Julianne got close to me; put herself squarely in front of me, making me feel I was an ant even though we were about the same height. “You will do exactly what I say,” she said in an eerily calm and cold voice, “I will take care of everything else.”

My heart stopped ‘everything else’? What else was there? I wet my lips, “What do I do with the bodies,” I rasped, “Someone is going to notice hundreds of bodies being wheeled out of here.”

“Burn them,” with that she walked down the hall, leaving me there dumbfounded until I remembered Cynthia was still standing in the room behind me.

I quickly turned back to it. Cynthia’s eyes were wide with, what I assumed was, shock. She opened and closed her mouth trying to get some form of words out- with that I could relate.
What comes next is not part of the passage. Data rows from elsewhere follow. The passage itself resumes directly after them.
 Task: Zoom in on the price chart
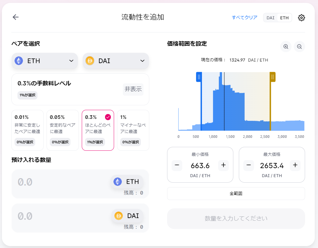(286, 46)
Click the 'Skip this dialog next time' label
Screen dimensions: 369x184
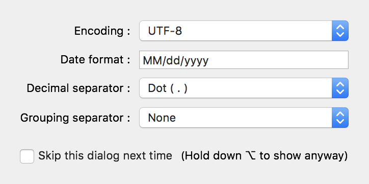(105, 156)
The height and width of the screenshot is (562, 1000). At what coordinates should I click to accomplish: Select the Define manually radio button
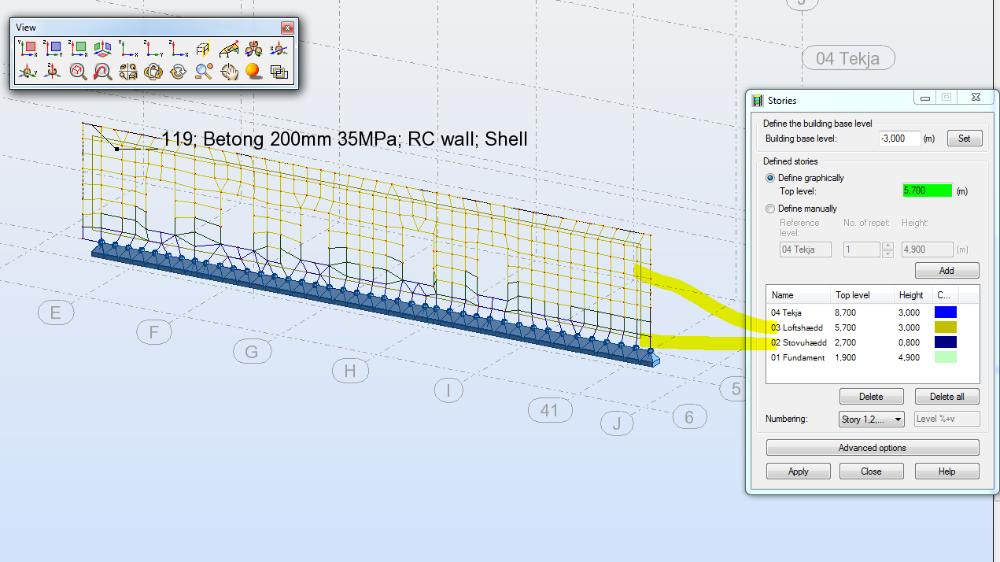[771, 208]
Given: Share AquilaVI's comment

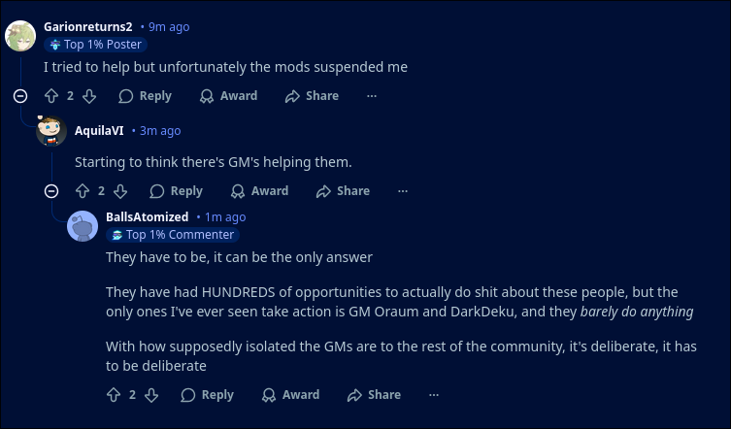Looking at the screenshot, I should click(343, 191).
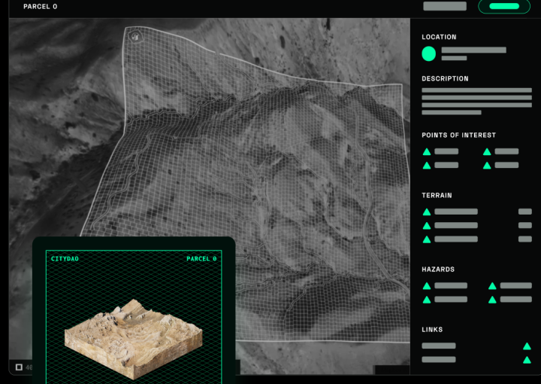This screenshot has width=541, height=384.
Task: Select the top-left Hazards triangle icon
Action: point(427,286)
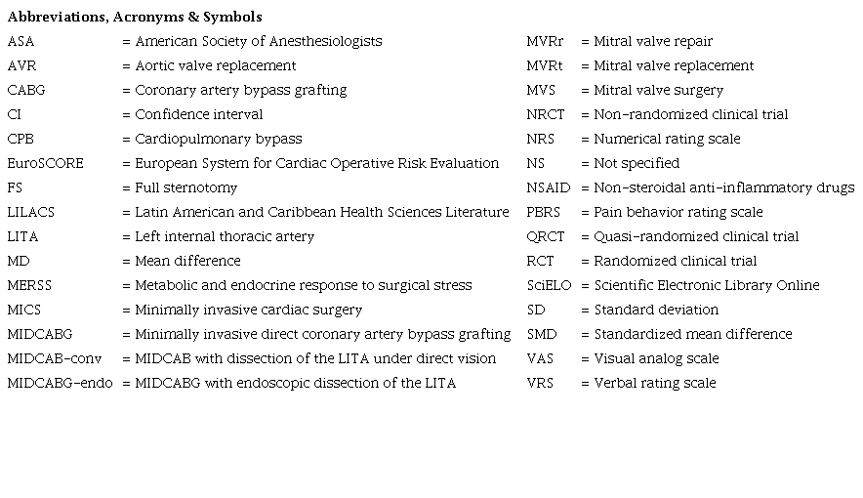Click the MVRr abbreviation

tap(545, 41)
I could hardly process what had just happened myself. “That’s it, isn’t it,” the girl croaked, “I’m in hell.”

I let out a slow breath, nodding in agreement, “That would be accurate,” I turned on my heel and closed the door behind me. I made my slow way back towards the lab, going over the numbers in my head.

Why had Julianne said those numbers? What was different about those five from the other hundreds we had hidden in the institute? How the hell was I going to get away with mass homicide? I began to panic. I couldn’t do this; I couldn’t kill people not even to end their suffering. I had to keep some shred of my humanity. I had to.
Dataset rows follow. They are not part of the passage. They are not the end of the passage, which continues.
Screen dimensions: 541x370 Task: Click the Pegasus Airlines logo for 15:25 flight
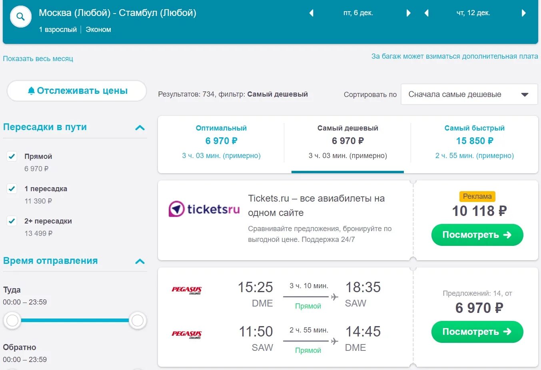click(x=187, y=290)
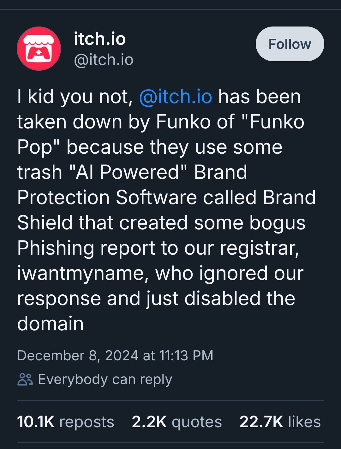
Task: Click the Follow button
Action: [x=290, y=44]
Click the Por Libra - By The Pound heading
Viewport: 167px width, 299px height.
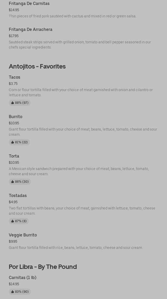click(43, 267)

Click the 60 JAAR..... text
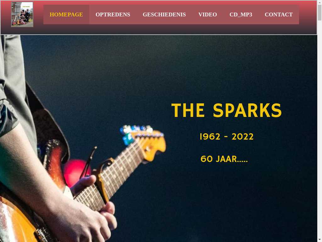pyautogui.click(x=224, y=159)
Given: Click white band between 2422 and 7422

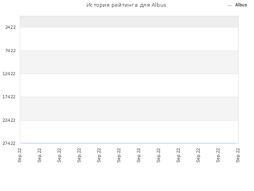Looking at the screenshot, I should coord(129,39).
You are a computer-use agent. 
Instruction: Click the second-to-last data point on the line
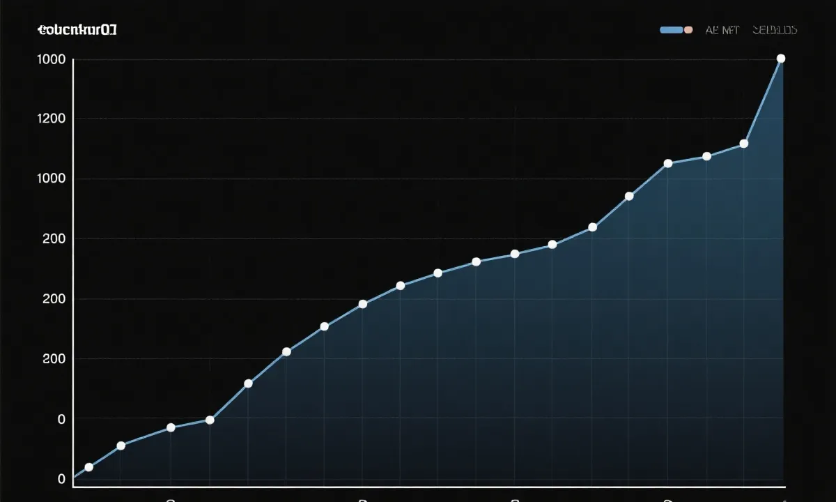[x=744, y=144]
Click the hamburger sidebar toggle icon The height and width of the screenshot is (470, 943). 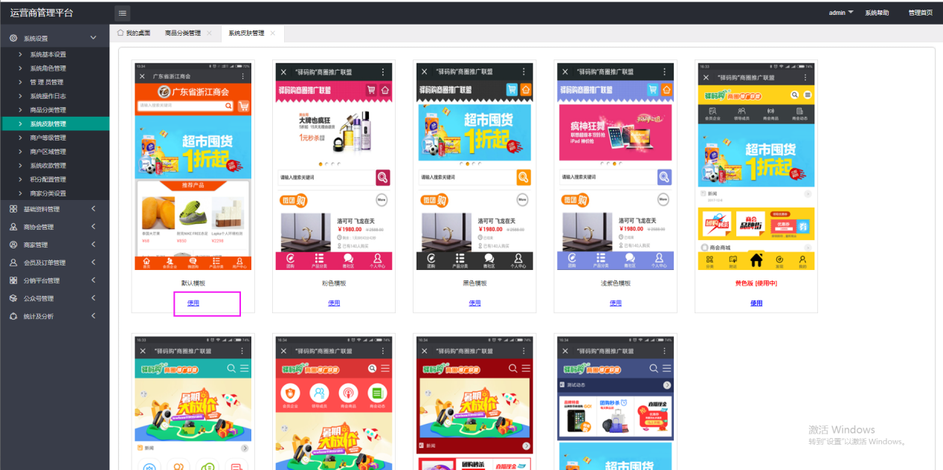[123, 13]
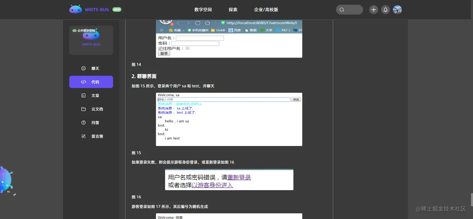
Task: Click the 重新登录 link in figure 16
Action: (x=239, y=177)
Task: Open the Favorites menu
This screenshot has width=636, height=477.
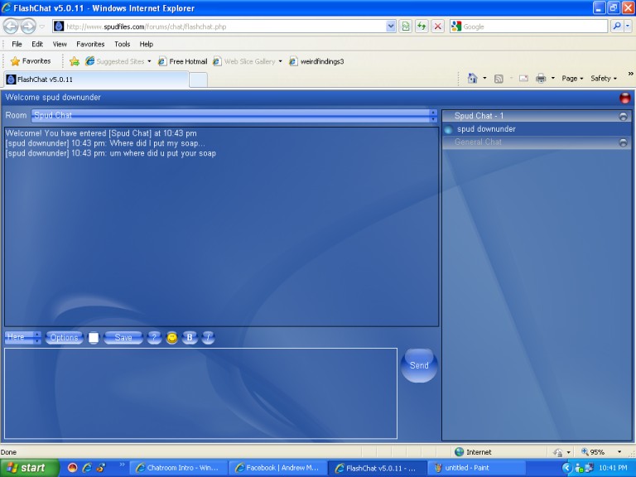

I entered the lab once again not know what I was going to do. But I stopped, it was far too quiet, there should have at least been the clinking of beakers, the buzz of electricity, or something. Yet it was dead silent. I looked up, not really sure when I had started looking down, and saw my employees. All of them were pale faced and wide eyed as if they had all seen a ghost. Or had gotten bad news. My eyes wondered around the room until finally they landed on Irene who sat on her stool looking at nothing and panting as if she had just run a marathon.

She was the first to break the silence. She shook her head, “We have to do it.”

“Do what, Doctor,” I murmured, dreading her answer.

She looked at me with haunted eyes, “We have to kill them,” she stood up suddenly when I started to protest, “We have to or they,” she pointed toward the offices of my supervisors, “Will kill us!”

My breath caught, there was no way out, we had to kill the bodies. I almost heard my humanity shatter as I came to that realization. “Start the process,” I heard myself saying, “prepare the injections and start the fires,” no one moved, I couldn’t blame them, “Now.”

They sprang into action- some to start the injections while others ran to the incinerators- I quickly left the room. It took all I had to hold in my emotions until I was in the restroom. I locked the door as my knees buckled and I began to weep. I wept for my employees, I wept for the bodies, I wept for the world’s humanity, and I wept for myself. Yet through it all one thought was very clear- Paul would live. If nothing else at least Paul would live. The thought didn’t keep the tears from flowing.